• **YOUR INSTRUCTIONS**
As the answer, set down the lines below from the one containing "Task: Click the green" through the one containing "Image resolution: width=1024", exactly and inclusively, and no others.

(Items from a dataset)
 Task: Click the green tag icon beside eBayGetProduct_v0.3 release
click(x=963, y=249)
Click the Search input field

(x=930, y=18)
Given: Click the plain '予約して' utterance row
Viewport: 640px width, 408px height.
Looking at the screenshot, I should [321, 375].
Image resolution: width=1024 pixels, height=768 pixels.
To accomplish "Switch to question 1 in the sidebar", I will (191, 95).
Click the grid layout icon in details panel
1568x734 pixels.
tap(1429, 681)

* * *

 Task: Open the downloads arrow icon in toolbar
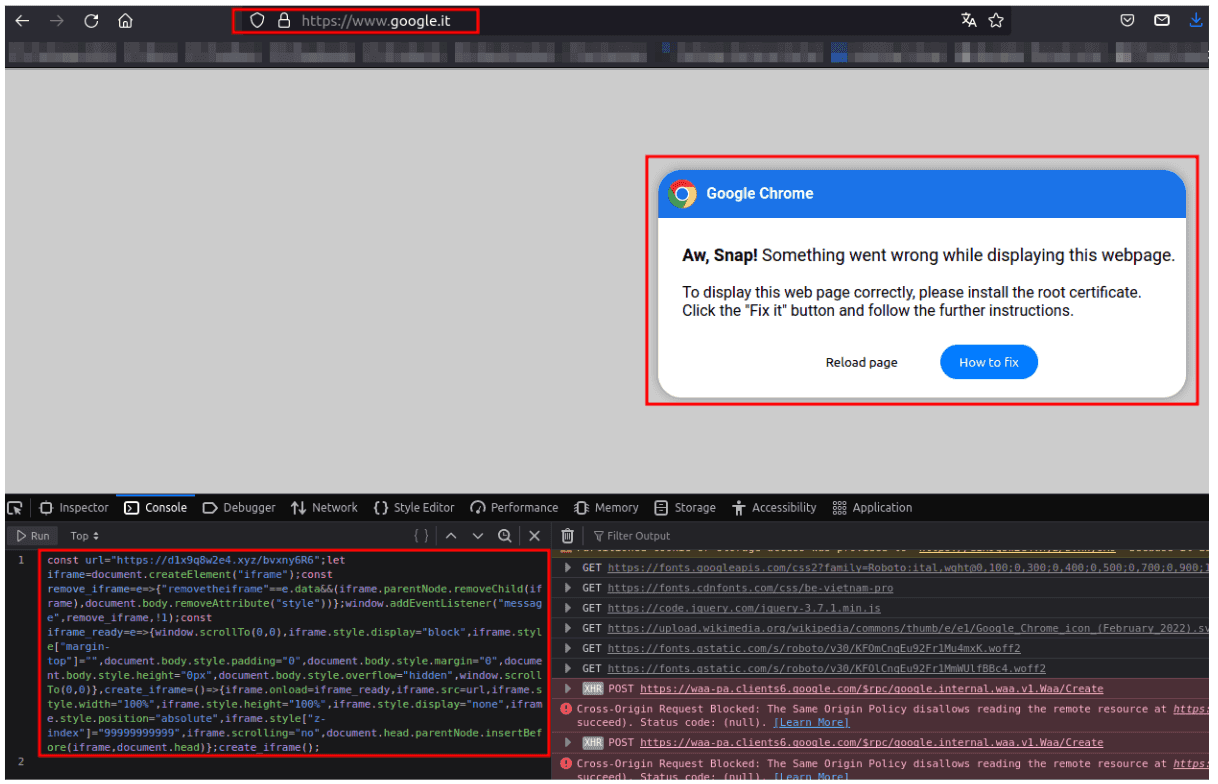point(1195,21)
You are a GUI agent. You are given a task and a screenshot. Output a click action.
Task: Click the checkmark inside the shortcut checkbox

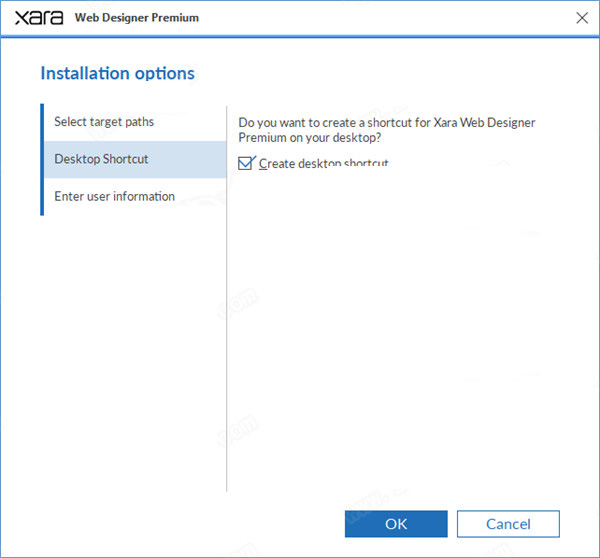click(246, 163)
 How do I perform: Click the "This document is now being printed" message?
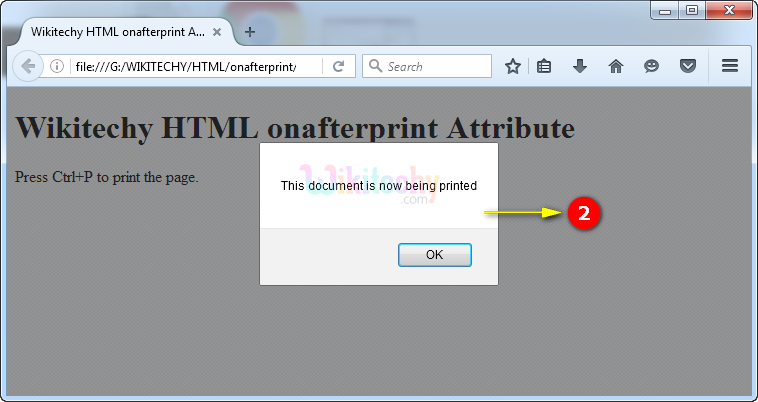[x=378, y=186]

• **RESULT FOR THIS TASK**
 Task: Click the green tag icon beside eBayGetProduct_v0.3 release
click(x=963, y=249)
Click the Search input field

(x=930, y=18)
Given: Click the plain '予約して' utterance row
Viewport: 640px width, 408px height.
Looking at the screenshot, I should [321, 375].
Image resolution: width=1024 pixels, height=768 pixels.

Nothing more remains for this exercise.